NUEVA YORK ERA UNA FIESTA - 'EL GRAN GATSBY', de Baz Luhrmann
EL GRAN GATSBY - The great Gatsby (2013) de Baz Luhrmann
La idea de llevar a cabo esta nueva adaptación de El gran Gatsby le surgió a Baz Luhrmann mientras escuchaba el audiolibro a bordo del Transiberiano. La escena ya es de por sí osada (¿audiolibro? ¿Transiberiano?), pero no extraña a nadie. Al fin y al cabo, la suya es una carrera de extravagancias y aspavientos conducida con mayor o menor acierto por la vía de la saturación sensorial. La novela de F. Scott Fitzgerald sobre la efervescencia de los años veinte se ajusta como anillo al dedo al paradigma romántico que ya ha tanteado el director en su mejor vertiente, la de la tragedia amorosa de Romeo + Julieta y Moulin Rouge, frente al melodrama engolado de Australia. Efectivamente, la historia de Jay Gatsby (un Leonardo DiCaprio que sale mejor parado que sus compañeros de reparto) encierra desde la culminación del sueño americano a la imposibilidad de revivir el pasado, el miedo al vacío existencial, la búsqueda infructuosa del amor platónico y el desánimo general fruto de la crisis económica –sea la del crack del '29 o la de Lehman Brothers–, materia prima más que suficiente para que el director australiano despliegue su maquinaria neobarroca y lo traduzca en lujo, drama, pasiones desaforadas y art decó bajo una única premisa: más es siempre mejor.
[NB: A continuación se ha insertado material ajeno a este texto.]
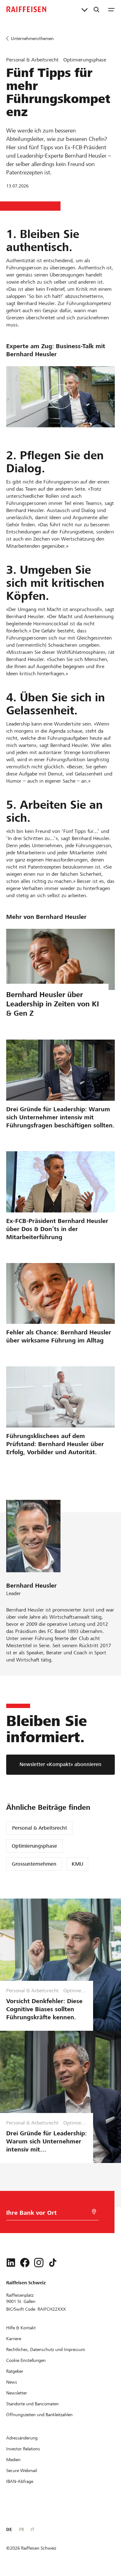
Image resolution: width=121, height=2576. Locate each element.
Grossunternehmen (34, 1864)
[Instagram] (38, 2262)
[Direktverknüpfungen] (84, 9)
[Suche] (96, 9)
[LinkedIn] (11, 2262)
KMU (77, 1864)
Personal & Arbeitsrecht (39, 1828)
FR (21, 2529)
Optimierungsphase (34, 1846)
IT (32, 2529)
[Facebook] (24, 2262)
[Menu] (111, 9)
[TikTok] (52, 2262)
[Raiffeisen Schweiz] (26, 9)
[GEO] (94, 2212)
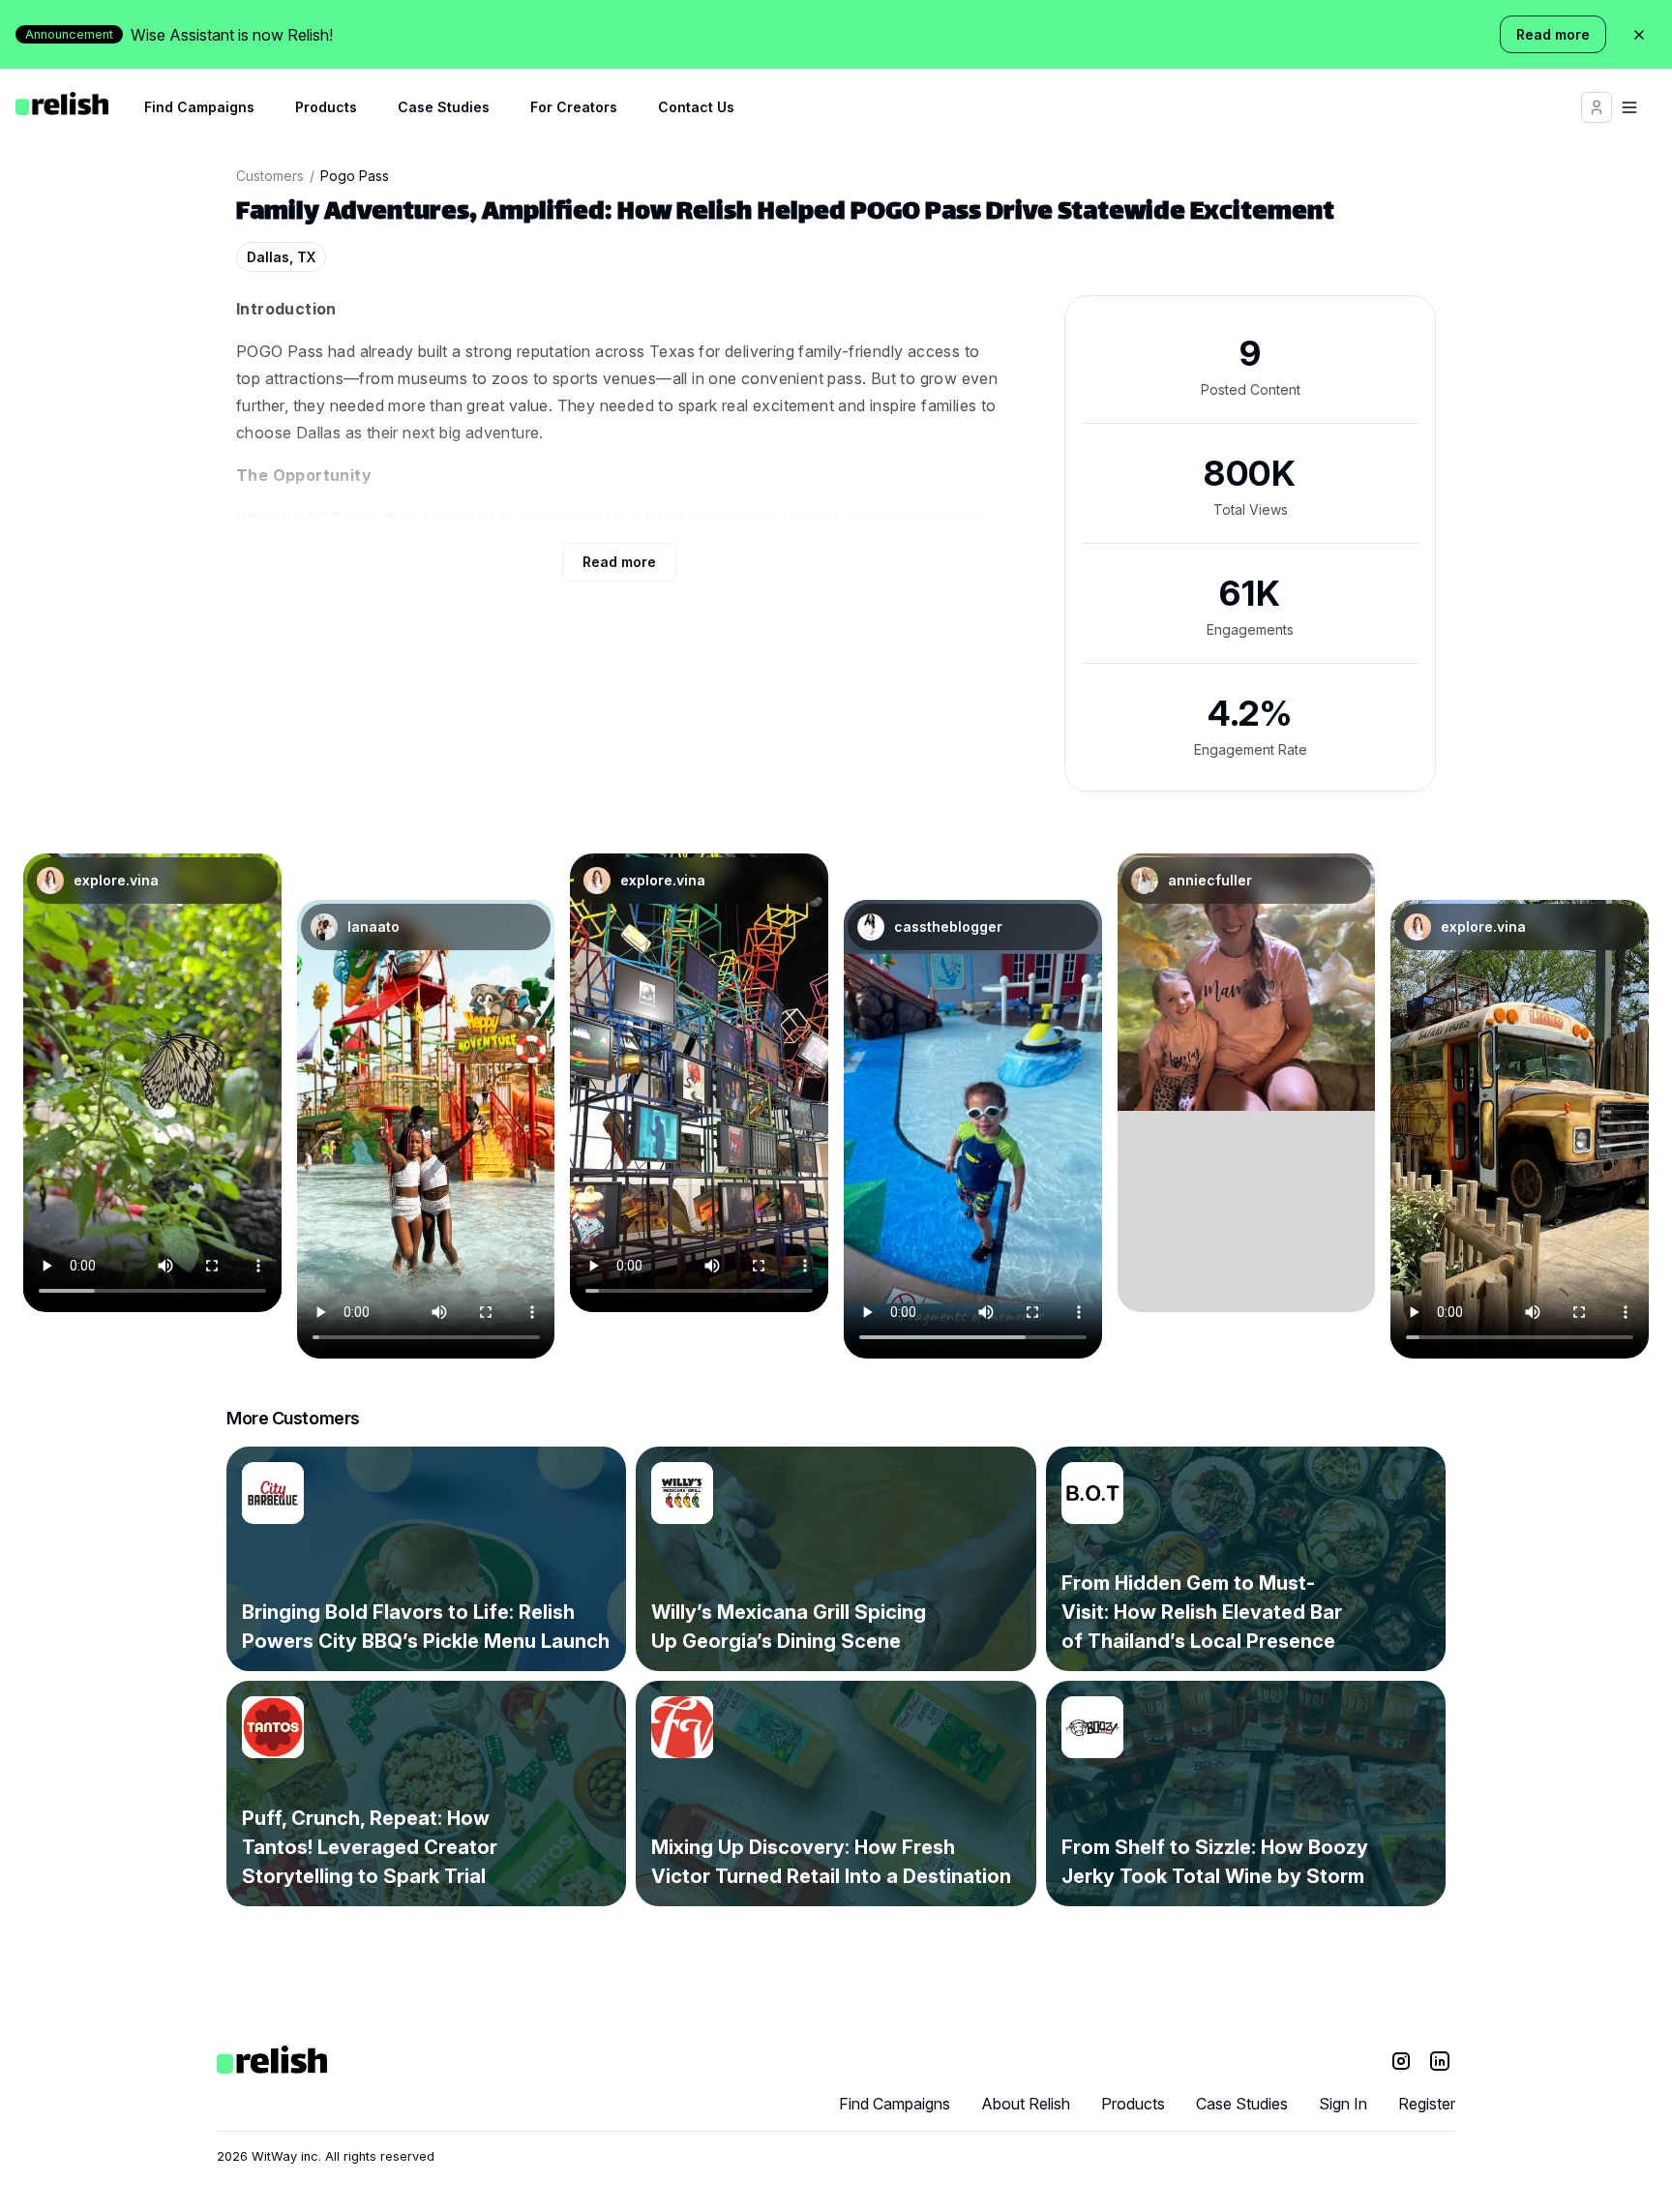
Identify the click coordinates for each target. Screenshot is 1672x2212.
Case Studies (444, 107)
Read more (1553, 34)
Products (326, 107)
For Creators (573, 107)
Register (1426, 2103)
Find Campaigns (199, 107)
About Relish (1025, 2103)
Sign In (1343, 2103)
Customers (270, 175)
La voz en off de Nick Carraway (Tobey Maguire) encerrado en un sanatorio, en la única licencia narrativa que se permiten el director y Craig Pearce, su guionista habitual, nos guía por la historia del misterioso Gatsby, nuevo rico de fortuna inopinada que se instala a las afueras de Nueva York con un único objetivo: recuperar el amor de la joven Daisy (una pavisosa Carey Mulligan sin demasiada sangre en las venas) a golpe de suntuosas fiestas que llamen su atención y no tanto la de su marido Tom Buchanan (Joel Edgerton). Carta blanca pues para el delirio epiléptico a base de vertiginosas imágenes en 3D tan intrascendentes como efectivas, trucos visuales por doquier, lentejuelas, dorados, plumas y una escogida banda sonora que, como suele sucederle al director, funciona mejor fuera que dentro de la pantalla –subrayar el clímax dramático con música de Lana del Rey no es algo con lo que Fitzgerald estaría de acuerdo–. Habría que preguntarle a Luhrmann por esa obsesión tan suya de retorcer los códigos hasta tal punto que, de borracho que aparece su discurso, consigue ver en la celebración de la vulgaridad la máxima sublimación del glamour. Para muestra, las impecables colaboraciones de Miuccia Prada, Tiffany’s y Brook Brothers en el diseño de vestuario de Catherine Martin –nominación al Oscar cantada, extensible también al diseño de producción y canción original– para una película que, no obstante, parece concebida más bien al gusto de Versace, muerte en piscina dorada incluida.
Lo cierto es que en su entretenida primera mitad, Luhrmann consigue contagiar el estado febril de esos años bañados en champán, fuegos artificiales y Charleston previos a la gran depresión, así como subrayar el interesante componente homoerótico que existe entre un fascinado Nick y un atormentado Jay. Pero es el amor frustrado que este último siente por una Daisy apocada y caprichosa la que marca la pauta final. De hecho, el reencuentro de los amantes en la casa de Nick a la hora del té –entre patético, adolescente y tierno como la escena de la pecera de Romeo + Julieta– tiene hechuras de comedia clásica y, por un momento, parece que Luhrmann va a renunciar al barroquismo para dotar de cierto sentido dramático a tanta pompa y circunstancia.
Dura poco. Su pulso se calma tanto con respecto a la primera hora que el amor exaltado deja paso a la derrota amarga y forzada de unos personajes reducidos a su más mínima expresión. El drama decadente de Gatsby y Daisy aparece ya sobrexplicado y hasta infantilizado, rebajando la sofisticación de los personajes creados por Fitzgerald en la que, sin embargo, puede ser la adaptación más pegada al texto original que exista hasta el momento –el director llega a imprimir las palabras en la pantalla, cuando no calca los diálogos en boca de sus protagonistas–. En consecuencia, el interés decae y sus cerca de dos horas se antojan excesivas. Y es que a Luhrmann se le tolera y celebra ese frenesí pop de nula pretensión dramática que únicamente busca la diversión más superficial y fugaz, pero nunca el tedio. Al final, queda la sensación de que El gran Gatsby es esa fiesta de nuevo rico que criticas por ruidosa, excesiva y trivial, pero a la que te encantaría haber sido invitado.